I was able to confirm that this was indeed a lease.

That was pretty much it, but they were looking at me expectantly, so I ventured a few slightly more detailed opinions.  For example, the Duchy retained forestry rights over the land, meaning that, in theory, Prince Charles could wander down here whenever the fancy took him and chop down all the nice little trees that were being planted with such care.  This was given careful consideration by the committee but the general consensus was that our future monarch probably had better things to be doing with his time and that if he ever should decide to go all Henry the Eighth on our asses, we would probably have bigger things to worry about.
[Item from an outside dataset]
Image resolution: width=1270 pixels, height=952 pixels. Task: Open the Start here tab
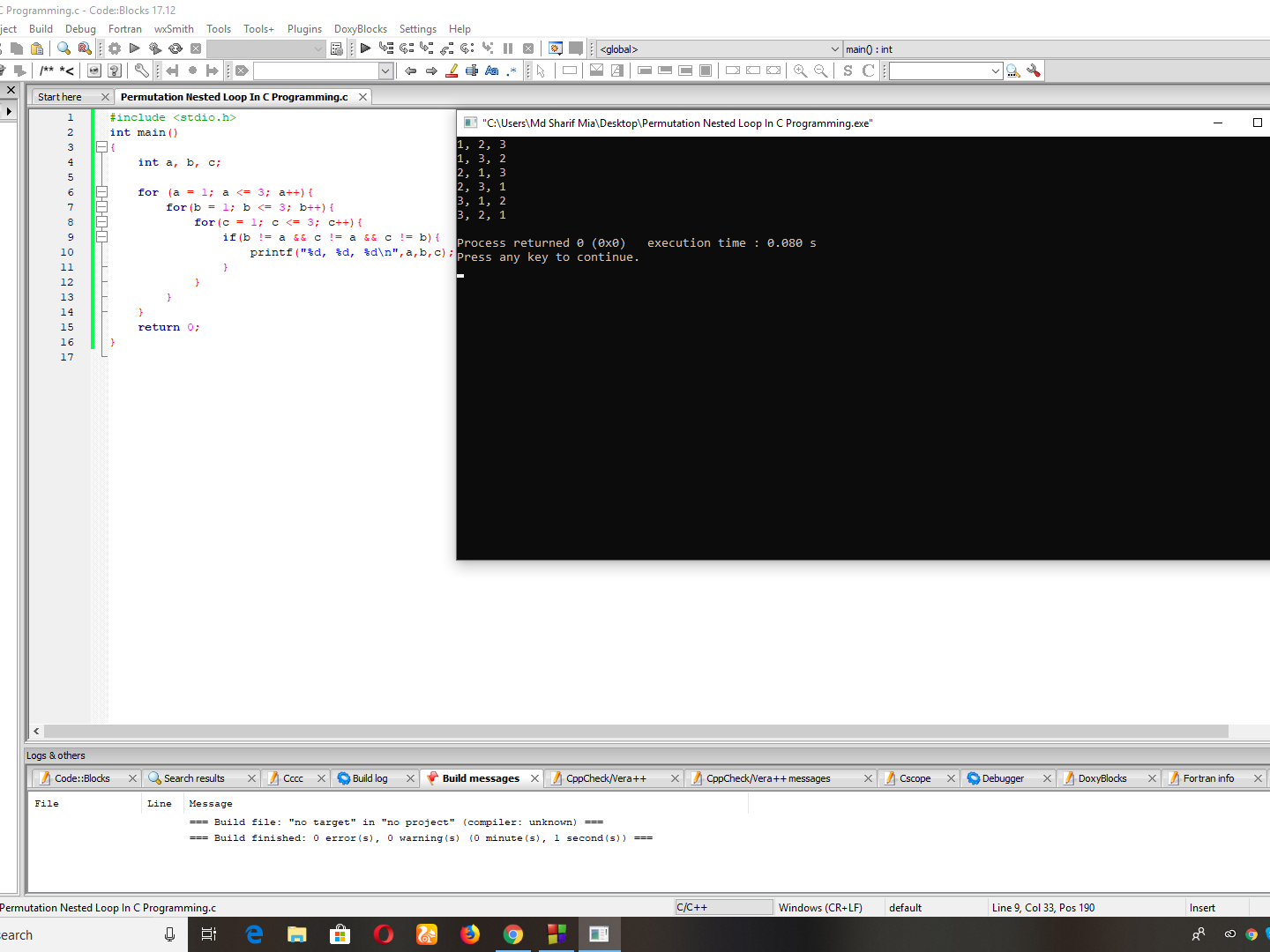click(60, 97)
But everyone seemed happy with my Very Official Findings and a photo was taken for posterity, the chairman and I each holding a side of the lease and beaming at the camera while I did my usual Chicken Run pose.

A couple of nights ago, that photo re-surfaced as part of a slide-show about the progress on the wildlife reserve.  There I was, gurning at the camera with Simon milling about in the crowd behind and Thomas scowling on his bike.  The slide show was played at the Parish AGM with a commentary which used words like “valuable contributions” and “community spirit”.
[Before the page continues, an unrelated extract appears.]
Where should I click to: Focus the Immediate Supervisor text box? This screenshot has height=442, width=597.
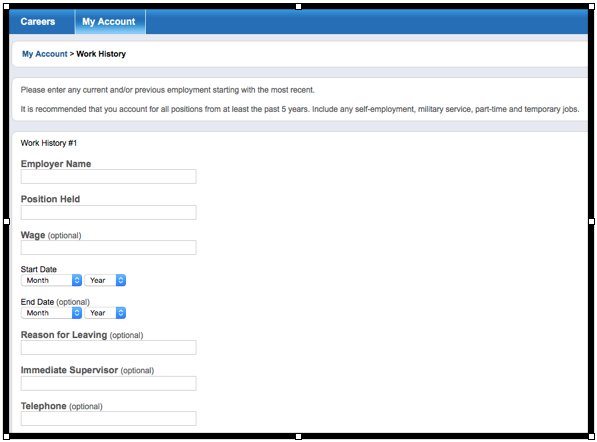pos(109,383)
We were in.  We were officially Useful Members of the Community.

I felt a virtuous little glow as I sat in the AGM.  It only faded a little bit when Ben decided that farting and burping was a valuable contribution to proceedings.  Although to be fair, noisy as he was, he wasn’t the one admonished for unruly behaviour as part of a sniggering, whispering back row, most of whom seemed to share a name, making naming and shaming of the culprits fairly straightforward.
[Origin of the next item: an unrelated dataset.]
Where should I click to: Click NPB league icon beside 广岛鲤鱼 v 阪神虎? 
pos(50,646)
“Annes!  If you don’t mind!”

The proceedings were only a little bit Vicar of Dibley-esque, with the merest hint of Hot Fuzziness, although during the discussion of the not-particularly-nearby travellers’ site a little voice did seem to be whispering in my ear “Crusty jugglers.”

The following day Ben and I attended the funeral of the first person who welcomed us to the village.  Once again, we sat in the back row, but I did not expect the light-heartedness that had been present at the meeting the night before.

Bread of Heaven was sung in about six different keys.  The elderly gentleman beside me joined in the solo, fractionally out of tune and just ever so slightly slower than the soloist who ploughed on bravely.  When the village chairman promised to be brief in his address, a small child in the front row made a noise of assent.  Another elderly man got up in the middle of the service and announced loudly that he had somewhere to be before taking his lengthy and gracious leave.  At one point the vicar was seen holding a leek that she had found on her seat, a look of great puzzlement on her face.  And during the line “And there is a time to be silent” Ben decided to prove that this was not such a time by letting out a full-throated wail.

The consensus was that the deceased would have loved it.  He had lived in the village for forty years.  Forty years, by all accounts, of seeing the funny side.  At the reception after the service, Ben was roundly congratulated on his impeccable comic timing, and appreciative comments were made about the village’s newest resident coming to see off one of its oldest.

Walking home with two of our neighbours, another younger couple, we were accosted by one of the parish councillors who was in search of the slightly confused gentleman who had left the service early and who needed to return to his nursing home.  He was located, just as another lady came hurrying past in the other direction to report that she had found a confused, elderly gentleman who needed a lift back to his nursing home.  After further confusion all round it was established that there were in fact two entirely different confused gentlemen, who had both made off in different directions.  The rescue parties combined forces and, just before they headed off, one of the ladies turned to the three of us.

“You’ll be doing this for us one day,” she said, a distinct note of glee in her voice.

“Yes,” the other lady agreed.  “We’ve got young people in the village again.  Someone to look after us when we are wandering round the village in the middle of winter in just our knickers.”

Looks like we are part of the village at last.